We talked about how and why some of the people jumped out of the towers. I told her that since we weren’t there we couldn’t say for certain whether the jumpers had an opportunity to get out or whether it was simply their choice of how to die.
“I won’t say whether they made a smart choice or not because I wasn’t there but I know that keeping a cool head is the only way to make a smart decision.”
Obviously I hope and pray we are never placed in the kind of position in which we find out what we would do if we faced a life or death situation.
But I am confident that the push to promote staying calm is the right thing to do.
What Have We Lost?
Some of the boys and I chew on the same old argument about civil liberties and what we lost.
We agree about a loss of innocence and that fear has caused issues that we all face and disagree in other areas. I don’t believe the terrorists have given up and think caution is an appropriate measure.

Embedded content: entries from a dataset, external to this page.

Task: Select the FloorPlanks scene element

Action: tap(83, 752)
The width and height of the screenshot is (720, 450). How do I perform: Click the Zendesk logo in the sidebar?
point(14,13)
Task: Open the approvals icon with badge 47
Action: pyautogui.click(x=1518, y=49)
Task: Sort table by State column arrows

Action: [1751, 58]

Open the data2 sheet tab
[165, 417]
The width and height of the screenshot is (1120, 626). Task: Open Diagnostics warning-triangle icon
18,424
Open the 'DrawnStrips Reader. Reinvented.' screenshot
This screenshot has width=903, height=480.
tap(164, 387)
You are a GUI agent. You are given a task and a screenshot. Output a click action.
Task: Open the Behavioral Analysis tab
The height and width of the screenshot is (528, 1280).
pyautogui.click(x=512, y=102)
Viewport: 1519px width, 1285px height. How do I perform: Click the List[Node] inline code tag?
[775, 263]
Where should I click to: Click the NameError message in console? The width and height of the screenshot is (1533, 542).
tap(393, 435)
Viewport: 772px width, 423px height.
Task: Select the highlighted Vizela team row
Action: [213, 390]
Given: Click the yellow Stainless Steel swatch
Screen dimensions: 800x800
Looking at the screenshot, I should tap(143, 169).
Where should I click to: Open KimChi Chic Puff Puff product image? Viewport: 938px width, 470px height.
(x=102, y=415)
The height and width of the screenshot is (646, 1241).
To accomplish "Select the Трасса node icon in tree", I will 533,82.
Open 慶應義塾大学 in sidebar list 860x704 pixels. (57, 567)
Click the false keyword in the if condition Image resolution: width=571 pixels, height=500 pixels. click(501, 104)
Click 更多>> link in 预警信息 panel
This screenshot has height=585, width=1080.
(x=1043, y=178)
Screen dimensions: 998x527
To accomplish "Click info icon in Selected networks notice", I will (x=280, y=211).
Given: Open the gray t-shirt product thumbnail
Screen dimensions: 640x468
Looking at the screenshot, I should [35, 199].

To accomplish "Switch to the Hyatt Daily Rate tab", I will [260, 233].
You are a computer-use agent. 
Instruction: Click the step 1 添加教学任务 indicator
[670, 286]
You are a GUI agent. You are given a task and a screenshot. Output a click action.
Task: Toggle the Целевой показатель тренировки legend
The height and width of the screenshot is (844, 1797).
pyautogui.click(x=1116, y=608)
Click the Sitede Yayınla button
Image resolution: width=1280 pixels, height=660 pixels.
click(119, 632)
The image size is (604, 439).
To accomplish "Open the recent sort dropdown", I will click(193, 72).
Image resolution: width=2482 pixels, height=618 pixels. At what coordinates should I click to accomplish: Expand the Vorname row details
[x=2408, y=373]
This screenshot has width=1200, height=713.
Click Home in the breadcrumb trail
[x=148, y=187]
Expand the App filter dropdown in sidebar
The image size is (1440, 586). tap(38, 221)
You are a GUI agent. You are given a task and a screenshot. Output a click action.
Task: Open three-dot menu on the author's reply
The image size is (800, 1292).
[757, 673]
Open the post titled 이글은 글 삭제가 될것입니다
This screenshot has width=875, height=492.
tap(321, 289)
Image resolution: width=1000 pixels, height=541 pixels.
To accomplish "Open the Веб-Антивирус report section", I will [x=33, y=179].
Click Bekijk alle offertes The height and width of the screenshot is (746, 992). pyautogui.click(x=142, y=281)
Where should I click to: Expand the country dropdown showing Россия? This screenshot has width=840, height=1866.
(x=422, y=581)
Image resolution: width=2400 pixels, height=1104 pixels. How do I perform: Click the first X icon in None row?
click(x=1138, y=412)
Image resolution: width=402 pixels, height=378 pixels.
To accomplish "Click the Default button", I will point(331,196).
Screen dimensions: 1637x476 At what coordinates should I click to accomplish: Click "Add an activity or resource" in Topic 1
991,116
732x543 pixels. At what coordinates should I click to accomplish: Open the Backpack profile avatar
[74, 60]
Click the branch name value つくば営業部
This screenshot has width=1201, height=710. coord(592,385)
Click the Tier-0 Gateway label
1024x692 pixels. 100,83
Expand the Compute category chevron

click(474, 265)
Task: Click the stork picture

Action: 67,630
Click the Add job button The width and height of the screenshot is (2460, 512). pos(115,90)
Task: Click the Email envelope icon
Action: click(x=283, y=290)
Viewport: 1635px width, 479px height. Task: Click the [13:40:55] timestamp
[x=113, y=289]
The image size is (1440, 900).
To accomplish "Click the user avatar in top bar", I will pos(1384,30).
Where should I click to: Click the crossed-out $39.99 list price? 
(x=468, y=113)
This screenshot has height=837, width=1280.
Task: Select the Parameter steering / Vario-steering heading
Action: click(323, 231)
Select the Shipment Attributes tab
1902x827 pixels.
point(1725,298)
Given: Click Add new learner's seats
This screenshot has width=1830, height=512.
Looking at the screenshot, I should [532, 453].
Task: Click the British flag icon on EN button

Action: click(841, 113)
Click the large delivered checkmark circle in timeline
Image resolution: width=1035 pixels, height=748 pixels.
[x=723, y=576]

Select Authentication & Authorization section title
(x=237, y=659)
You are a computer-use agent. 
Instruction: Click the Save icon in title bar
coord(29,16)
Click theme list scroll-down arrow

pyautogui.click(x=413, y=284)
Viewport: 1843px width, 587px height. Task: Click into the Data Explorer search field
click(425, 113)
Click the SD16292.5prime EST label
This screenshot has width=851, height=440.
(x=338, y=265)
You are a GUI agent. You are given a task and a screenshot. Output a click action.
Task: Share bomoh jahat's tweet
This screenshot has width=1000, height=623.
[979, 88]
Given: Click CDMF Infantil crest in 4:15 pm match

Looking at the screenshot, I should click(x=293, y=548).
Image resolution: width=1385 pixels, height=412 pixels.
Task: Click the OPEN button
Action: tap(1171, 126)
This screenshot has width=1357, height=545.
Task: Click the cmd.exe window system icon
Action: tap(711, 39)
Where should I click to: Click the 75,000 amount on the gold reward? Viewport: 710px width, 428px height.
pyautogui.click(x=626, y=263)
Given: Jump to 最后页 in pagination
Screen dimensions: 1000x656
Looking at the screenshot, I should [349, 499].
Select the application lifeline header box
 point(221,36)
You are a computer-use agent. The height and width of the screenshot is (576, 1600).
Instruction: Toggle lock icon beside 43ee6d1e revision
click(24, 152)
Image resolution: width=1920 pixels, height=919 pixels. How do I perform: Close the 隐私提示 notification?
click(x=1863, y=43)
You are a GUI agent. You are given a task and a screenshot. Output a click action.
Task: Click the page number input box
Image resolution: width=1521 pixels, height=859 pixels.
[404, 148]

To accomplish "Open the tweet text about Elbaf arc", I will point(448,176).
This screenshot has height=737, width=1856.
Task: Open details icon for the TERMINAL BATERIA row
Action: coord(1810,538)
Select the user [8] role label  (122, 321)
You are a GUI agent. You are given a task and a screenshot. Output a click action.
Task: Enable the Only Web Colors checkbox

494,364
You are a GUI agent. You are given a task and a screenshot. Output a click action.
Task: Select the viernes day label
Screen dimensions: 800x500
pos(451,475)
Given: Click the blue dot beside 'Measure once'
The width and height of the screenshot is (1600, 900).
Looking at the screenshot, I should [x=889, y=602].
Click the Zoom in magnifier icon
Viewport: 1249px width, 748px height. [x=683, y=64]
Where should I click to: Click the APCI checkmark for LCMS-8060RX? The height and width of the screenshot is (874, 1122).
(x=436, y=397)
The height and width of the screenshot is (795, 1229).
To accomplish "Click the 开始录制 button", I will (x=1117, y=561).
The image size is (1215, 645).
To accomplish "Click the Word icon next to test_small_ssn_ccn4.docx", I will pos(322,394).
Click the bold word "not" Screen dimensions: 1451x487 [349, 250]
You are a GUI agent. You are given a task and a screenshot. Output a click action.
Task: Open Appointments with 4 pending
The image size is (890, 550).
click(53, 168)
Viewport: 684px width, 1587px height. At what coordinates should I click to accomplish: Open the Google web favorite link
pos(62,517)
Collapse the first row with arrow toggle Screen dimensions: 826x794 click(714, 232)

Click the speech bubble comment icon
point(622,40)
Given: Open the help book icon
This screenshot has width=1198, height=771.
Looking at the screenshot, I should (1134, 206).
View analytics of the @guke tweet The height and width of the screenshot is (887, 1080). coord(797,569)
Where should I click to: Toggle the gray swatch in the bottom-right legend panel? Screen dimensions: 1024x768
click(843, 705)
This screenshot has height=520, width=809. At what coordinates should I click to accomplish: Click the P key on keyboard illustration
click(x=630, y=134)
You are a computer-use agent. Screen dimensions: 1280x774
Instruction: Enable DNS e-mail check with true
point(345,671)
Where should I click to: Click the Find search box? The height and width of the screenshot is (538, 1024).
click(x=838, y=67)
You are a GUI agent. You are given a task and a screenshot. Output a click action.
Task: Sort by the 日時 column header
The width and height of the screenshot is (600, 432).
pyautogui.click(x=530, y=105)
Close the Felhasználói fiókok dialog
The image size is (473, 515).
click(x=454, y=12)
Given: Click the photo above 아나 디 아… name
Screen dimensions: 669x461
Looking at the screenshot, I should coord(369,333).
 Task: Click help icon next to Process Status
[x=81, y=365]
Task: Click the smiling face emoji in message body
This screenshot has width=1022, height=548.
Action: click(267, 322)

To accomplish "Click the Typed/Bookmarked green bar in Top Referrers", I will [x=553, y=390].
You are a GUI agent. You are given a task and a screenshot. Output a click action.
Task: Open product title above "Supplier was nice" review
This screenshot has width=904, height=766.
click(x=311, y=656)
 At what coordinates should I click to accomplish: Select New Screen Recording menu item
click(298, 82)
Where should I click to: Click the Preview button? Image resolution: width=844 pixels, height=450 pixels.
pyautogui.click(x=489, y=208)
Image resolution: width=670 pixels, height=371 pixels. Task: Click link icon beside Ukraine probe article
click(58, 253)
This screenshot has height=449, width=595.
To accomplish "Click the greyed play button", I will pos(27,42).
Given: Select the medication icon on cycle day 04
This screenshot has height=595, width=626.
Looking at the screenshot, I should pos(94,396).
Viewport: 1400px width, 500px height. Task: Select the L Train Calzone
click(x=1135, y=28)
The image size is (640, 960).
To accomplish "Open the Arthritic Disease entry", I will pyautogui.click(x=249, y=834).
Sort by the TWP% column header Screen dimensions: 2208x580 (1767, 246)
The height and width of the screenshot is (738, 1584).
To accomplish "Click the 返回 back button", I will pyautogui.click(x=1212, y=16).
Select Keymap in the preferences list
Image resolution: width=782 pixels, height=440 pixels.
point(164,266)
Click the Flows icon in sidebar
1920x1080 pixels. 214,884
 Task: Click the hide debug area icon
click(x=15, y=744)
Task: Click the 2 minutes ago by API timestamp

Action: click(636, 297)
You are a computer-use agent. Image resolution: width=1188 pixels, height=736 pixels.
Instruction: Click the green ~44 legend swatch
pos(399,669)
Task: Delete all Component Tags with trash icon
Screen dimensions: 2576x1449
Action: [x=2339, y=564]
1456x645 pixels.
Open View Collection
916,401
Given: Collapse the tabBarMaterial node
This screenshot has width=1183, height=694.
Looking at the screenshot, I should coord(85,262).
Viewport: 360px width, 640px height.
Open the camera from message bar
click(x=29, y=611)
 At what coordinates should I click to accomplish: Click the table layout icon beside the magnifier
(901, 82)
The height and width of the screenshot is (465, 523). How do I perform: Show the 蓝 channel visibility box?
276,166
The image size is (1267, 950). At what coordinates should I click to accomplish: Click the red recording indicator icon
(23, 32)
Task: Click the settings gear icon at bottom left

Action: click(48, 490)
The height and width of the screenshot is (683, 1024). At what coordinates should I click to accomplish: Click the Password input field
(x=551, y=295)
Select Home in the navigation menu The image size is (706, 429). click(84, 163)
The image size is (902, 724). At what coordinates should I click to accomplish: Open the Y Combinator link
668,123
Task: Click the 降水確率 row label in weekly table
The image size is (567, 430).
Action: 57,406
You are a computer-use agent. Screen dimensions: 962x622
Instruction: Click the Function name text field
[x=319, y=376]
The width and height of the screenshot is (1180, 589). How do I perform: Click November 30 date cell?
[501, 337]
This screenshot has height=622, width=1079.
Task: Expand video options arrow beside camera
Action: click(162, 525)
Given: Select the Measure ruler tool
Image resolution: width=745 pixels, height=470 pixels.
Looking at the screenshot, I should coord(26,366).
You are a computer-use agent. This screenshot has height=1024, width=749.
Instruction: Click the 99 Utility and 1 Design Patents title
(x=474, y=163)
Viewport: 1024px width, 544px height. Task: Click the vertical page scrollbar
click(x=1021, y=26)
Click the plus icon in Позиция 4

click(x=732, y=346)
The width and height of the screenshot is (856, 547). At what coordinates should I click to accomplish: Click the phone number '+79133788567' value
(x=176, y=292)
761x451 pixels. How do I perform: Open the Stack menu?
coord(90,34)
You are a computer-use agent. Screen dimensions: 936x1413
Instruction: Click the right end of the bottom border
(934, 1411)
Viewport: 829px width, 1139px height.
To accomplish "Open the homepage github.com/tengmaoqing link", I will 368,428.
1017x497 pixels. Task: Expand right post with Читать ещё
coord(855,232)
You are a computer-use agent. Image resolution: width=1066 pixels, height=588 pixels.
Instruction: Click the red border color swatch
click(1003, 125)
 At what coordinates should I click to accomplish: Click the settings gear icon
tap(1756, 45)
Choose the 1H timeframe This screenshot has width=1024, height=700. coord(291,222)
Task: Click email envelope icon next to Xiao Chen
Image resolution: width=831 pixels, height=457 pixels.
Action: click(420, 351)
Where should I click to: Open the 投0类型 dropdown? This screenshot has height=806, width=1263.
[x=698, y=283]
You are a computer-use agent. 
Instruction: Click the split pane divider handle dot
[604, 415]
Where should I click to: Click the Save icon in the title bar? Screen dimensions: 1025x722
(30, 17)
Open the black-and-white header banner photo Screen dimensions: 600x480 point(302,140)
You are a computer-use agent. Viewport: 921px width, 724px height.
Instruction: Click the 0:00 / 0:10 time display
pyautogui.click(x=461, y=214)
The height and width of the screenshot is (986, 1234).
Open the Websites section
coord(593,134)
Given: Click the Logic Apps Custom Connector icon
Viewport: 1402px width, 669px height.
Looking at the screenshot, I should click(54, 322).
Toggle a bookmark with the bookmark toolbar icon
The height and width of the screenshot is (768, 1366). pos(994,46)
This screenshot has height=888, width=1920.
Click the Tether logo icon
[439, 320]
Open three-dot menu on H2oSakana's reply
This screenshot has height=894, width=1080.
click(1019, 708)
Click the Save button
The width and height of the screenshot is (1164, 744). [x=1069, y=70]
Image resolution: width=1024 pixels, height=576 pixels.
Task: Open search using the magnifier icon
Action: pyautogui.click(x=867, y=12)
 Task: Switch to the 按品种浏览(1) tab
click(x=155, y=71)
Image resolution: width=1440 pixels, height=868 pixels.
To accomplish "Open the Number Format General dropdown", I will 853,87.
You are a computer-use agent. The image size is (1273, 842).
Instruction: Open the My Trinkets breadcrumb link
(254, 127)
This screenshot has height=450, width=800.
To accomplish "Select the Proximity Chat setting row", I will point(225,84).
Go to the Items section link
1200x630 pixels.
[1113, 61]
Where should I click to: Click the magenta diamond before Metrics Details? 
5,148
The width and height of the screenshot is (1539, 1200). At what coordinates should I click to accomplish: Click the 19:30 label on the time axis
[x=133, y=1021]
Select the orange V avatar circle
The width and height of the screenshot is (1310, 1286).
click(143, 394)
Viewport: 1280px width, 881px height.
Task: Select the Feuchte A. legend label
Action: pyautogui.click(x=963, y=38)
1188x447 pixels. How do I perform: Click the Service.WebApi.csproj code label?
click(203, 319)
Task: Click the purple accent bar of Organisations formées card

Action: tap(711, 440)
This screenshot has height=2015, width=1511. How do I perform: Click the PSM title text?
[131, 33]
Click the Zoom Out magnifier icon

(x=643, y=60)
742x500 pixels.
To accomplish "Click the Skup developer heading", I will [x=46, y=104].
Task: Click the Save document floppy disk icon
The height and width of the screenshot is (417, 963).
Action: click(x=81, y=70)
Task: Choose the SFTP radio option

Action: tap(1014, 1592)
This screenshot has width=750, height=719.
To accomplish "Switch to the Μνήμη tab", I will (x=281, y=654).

But the extent to which it is needed and what steps need to be taken is hard to say. I am happy to give up some things for more security, but the rub lies in the how and what.
*****
The day of the Newtown shooting my son told me that I didn’t need to worry about him because in most of his classes he sat next to the door and was confident he could run outside.
I almost howled in anger and frustration because no parent should have to hear such a thing and no child should ever have to learn how to act in a lockdown drill at school.
Little Jack, who is no longer quite so little didn’t hear my anger, instead he heard me remind him of the importance of staying calm.
Panic is our enemy.
If there is one thing that jumps out at me now it is that one of the gifts of 9/11 was fear and it’s still with us to this day.